The exercise: Which lines in the listing below contain the word "Where"? Copy out each of those lines, and count only matches with the same capitalization.

Element lookup listing
## start
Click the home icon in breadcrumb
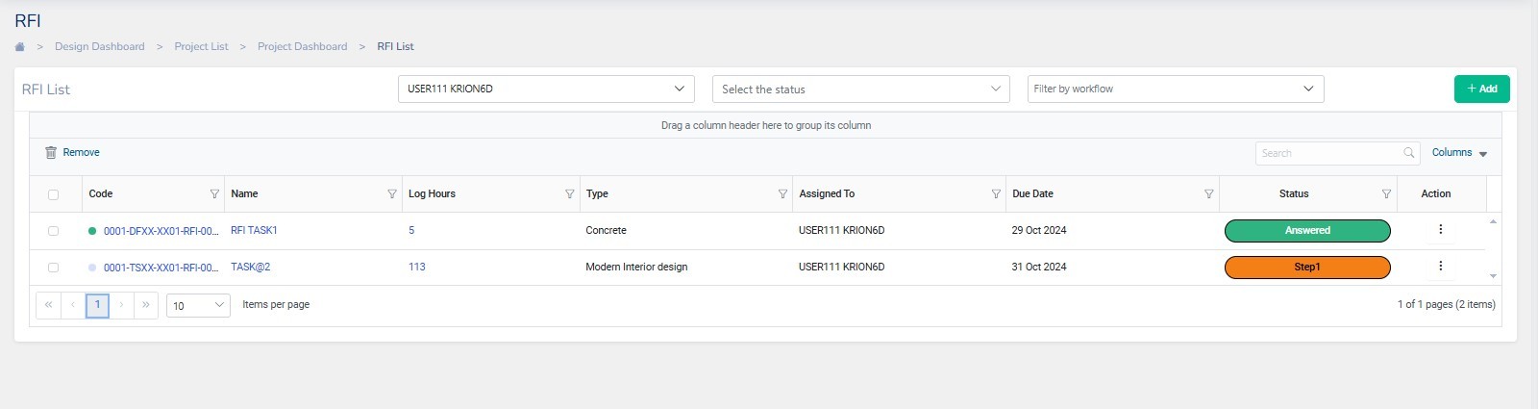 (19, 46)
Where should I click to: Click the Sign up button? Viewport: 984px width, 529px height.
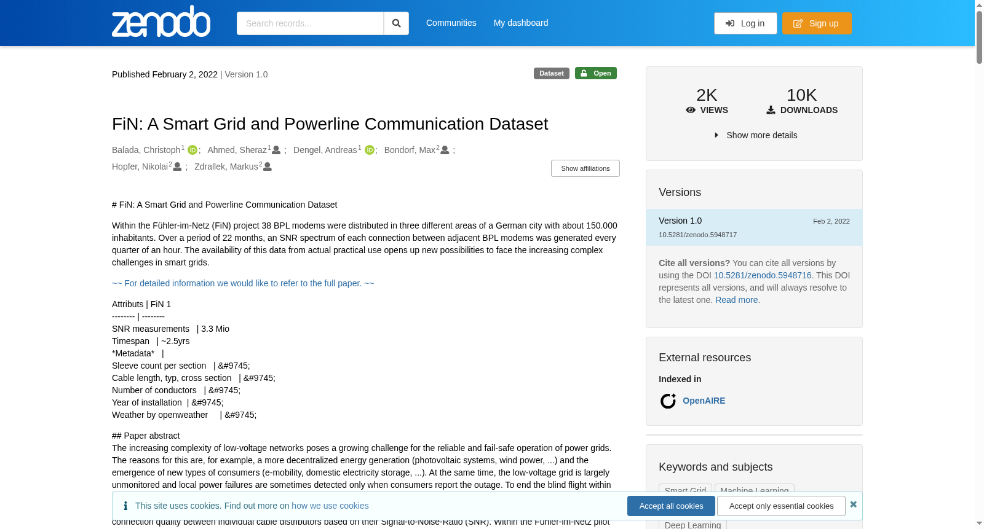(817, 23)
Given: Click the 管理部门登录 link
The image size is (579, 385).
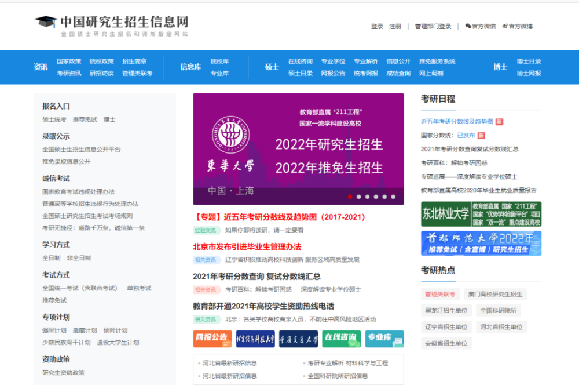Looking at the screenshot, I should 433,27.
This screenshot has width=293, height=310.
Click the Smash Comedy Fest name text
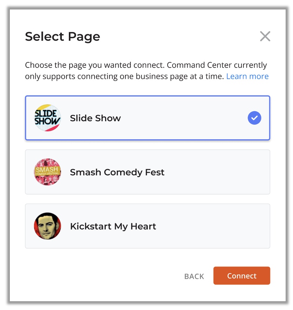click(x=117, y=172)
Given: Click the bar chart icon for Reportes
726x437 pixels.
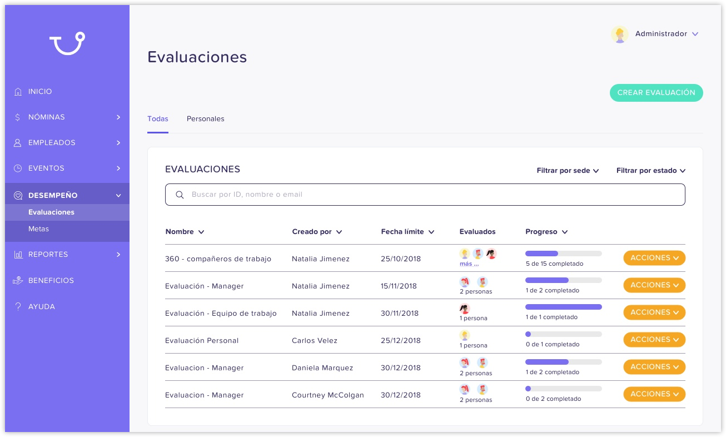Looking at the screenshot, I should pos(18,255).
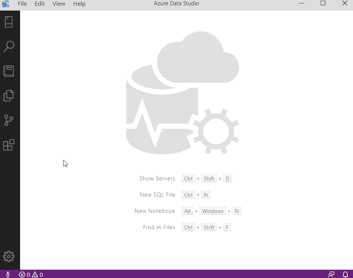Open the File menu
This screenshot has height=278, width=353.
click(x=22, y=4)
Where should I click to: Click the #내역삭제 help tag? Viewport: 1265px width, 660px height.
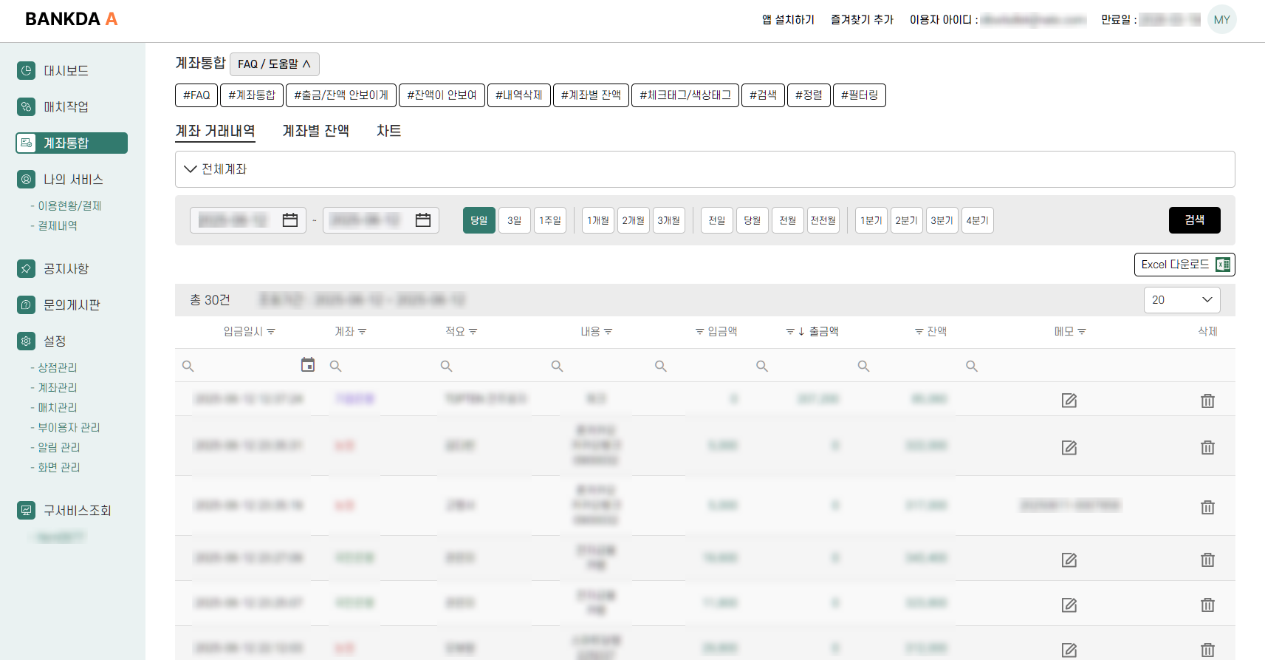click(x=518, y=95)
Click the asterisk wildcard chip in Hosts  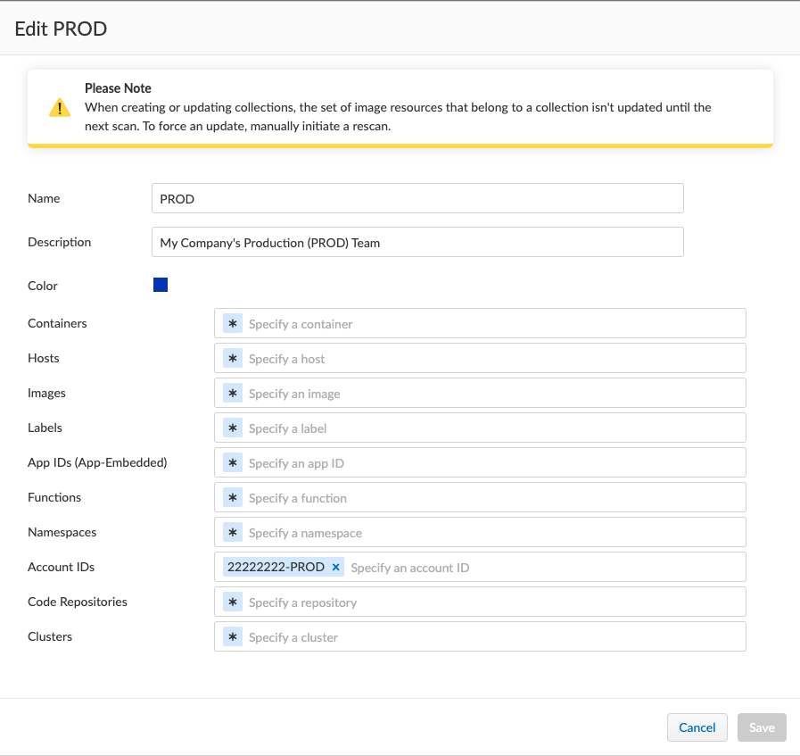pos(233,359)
## end
## start
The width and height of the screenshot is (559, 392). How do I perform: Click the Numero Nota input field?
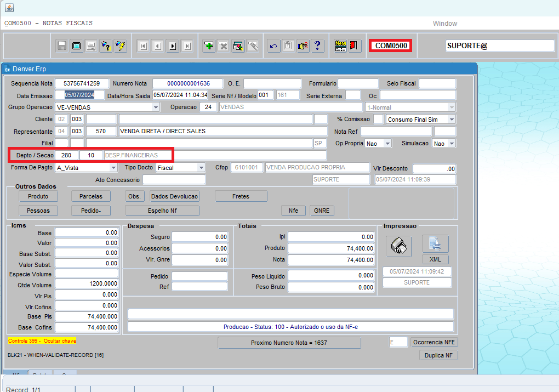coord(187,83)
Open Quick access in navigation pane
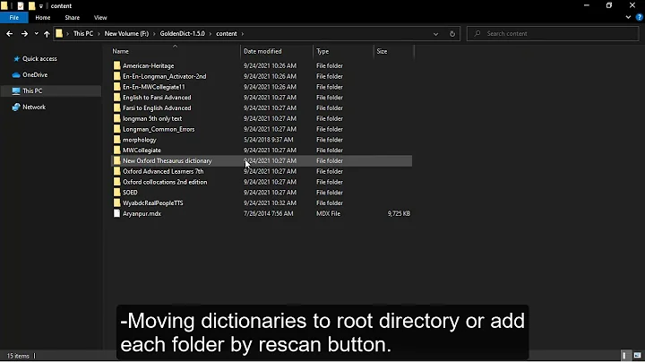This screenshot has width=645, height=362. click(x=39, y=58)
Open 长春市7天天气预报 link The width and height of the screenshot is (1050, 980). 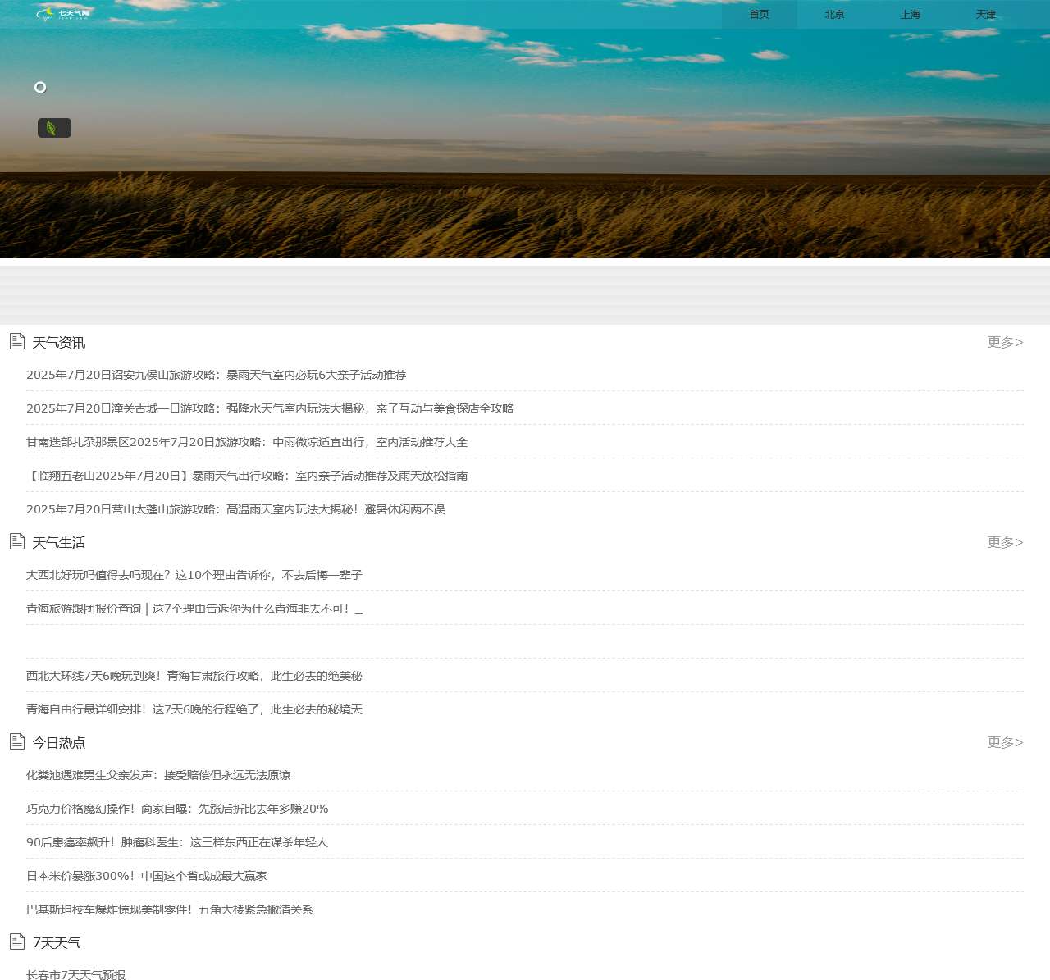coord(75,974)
## end
Task solution:
Where should I click to: Click the Sign up button? Viewport: 984px width, 529px height.
Where should I click to: Click the #내역삭제 help tag? Viewport: 1265px width, 660px height.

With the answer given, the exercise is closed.